Former UN deputy secretary general Lord Malloch-Brown has warned that the legal case set out in the 660-word document was ‘a little tenuous’. Lord Malloch-Brown, who served as a minister in the last Labour government, said it was not clear that action in Syria would save lives – a key test in international law for using force on humanitarian grounds.

Other experts have warned the Government’s case was ‘extremely controversial’.

Mr Cameron told MPs the ‘excellent’ advice made it clear that intervention on humanitarian grounds would be legal even if, as expected, Russia vetoes a new resolution Britain is seeking at the UN Security Council condemning the use of chemical weapons by the Syrian regime and giving authority for the world to use ‘all necessary measures to protect civilians.’

The document says that without the UN resolution, three key tests would have to be met. There has to be ‘convincing evidence’ of ‘extreme humanitarian distress.’

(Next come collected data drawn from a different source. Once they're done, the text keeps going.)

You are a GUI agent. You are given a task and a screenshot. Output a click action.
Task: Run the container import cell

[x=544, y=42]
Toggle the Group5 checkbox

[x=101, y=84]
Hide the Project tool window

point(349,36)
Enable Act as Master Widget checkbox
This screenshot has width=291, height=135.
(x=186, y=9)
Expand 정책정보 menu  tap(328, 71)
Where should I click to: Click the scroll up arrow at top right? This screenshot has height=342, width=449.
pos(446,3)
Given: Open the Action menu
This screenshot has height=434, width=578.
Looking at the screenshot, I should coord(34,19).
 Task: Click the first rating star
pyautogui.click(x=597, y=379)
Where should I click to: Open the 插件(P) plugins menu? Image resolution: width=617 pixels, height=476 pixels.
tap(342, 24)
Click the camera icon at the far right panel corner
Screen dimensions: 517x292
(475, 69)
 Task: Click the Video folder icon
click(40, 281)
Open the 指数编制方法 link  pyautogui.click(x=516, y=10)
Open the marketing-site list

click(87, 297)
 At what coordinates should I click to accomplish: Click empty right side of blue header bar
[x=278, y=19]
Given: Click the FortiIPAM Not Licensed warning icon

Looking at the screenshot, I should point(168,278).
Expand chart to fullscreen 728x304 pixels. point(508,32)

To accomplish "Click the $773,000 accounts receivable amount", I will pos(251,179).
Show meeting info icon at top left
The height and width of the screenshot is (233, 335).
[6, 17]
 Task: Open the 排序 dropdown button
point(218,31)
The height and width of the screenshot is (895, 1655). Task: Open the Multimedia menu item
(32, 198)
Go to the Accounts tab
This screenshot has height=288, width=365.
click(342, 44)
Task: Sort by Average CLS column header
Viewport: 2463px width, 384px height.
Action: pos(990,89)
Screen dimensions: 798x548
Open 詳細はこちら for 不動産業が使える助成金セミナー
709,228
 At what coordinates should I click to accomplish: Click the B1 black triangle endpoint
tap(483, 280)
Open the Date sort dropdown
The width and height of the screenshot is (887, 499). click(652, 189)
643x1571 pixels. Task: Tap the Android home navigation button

It must be ‘objectively clear that there is no practicable alternative to the use of force if lives are to be saved’. And the use of force must be ‘necessary and proportionate’ and ‘strictly limited in time and scope’. The document says that ‘all three conditions would clearly be met in this case’ as the Assad regime had been ‘killing its people for two years’ and had repeatedly used chemical weapons, diplomacy had failed and the planned strikes were limited to ‘averting a humanitarian catastrophe’.

But Michael Caplan, QC, said ‘all possible avenues’ at the UN must first be explored before any strikes, if Russia vetoes the Security Council resolution. This could include a rare referral to full UN General Assembly to provide greater legal cover, he said.